▶ TASK BRIEF:
Reproduce each of the following lines word for word, leaving nothing out and changing nothing.

[START]

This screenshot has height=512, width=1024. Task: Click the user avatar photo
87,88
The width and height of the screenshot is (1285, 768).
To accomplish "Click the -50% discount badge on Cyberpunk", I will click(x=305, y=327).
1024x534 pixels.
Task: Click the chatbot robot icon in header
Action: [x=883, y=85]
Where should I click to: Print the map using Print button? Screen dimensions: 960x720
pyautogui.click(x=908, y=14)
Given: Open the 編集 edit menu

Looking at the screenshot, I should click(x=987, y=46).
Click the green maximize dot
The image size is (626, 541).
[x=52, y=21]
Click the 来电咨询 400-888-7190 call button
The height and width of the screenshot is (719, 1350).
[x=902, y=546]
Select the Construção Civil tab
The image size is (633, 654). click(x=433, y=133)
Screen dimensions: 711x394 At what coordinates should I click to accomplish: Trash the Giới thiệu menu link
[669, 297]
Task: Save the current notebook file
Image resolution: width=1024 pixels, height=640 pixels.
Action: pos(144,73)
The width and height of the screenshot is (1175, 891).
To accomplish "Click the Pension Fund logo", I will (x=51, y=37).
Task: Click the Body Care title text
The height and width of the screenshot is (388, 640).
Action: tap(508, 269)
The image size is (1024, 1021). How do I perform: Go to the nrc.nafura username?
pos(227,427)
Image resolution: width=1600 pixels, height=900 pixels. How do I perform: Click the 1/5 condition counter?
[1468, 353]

[END]

▶ SOLUTION TO THE PROBLEM:
This screenshot has height=512, width=1024. Task: Click the user avatar photo
87,88
The width and height of the screenshot is (1285, 768).
To accomplish "Click the -50% discount badge on Cyberpunk", I will click(x=305, y=327).
1024x534 pixels.
Task: Click the chatbot robot icon in header
Action: [x=883, y=85]
Where should I click to: Print the map using Print button? Screen dimensions: 960x720
pyautogui.click(x=908, y=14)
Given: Open the 編集 edit menu

Looking at the screenshot, I should click(x=987, y=46).
Click the green maximize dot
The image size is (626, 541).
[x=52, y=21]
Click the 来电咨询 400-888-7190 call button
The height and width of the screenshot is (719, 1350).
[x=902, y=546]
Select the Construção Civil tab
The image size is (633, 654). click(x=433, y=133)
Screen dimensions: 711x394 At what coordinates should I click to accomplish: Trash the Giới thiệu menu link
[669, 297]
Task: Save the current notebook file
Image resolution: width=1024 pixels, height=640 pixels.
Action: pos(144,73)
The width and height of the screenshot is (1175, 891).
To accomplish "Click the Pension Fund logo", I will (x=51, y=37).
Task: Click the Body Care title text
The height and width of the screenshot is (388, 640).
Action: tap(508, 269)
The image size is (1024, 1021). How do I perform: Go to the nrc.nafura username?
pos(227,427)
Image resolution: width=1600 pixels, height=900 pixels. How do I perform: Click the 1/5 condition counter?
[1468, 353]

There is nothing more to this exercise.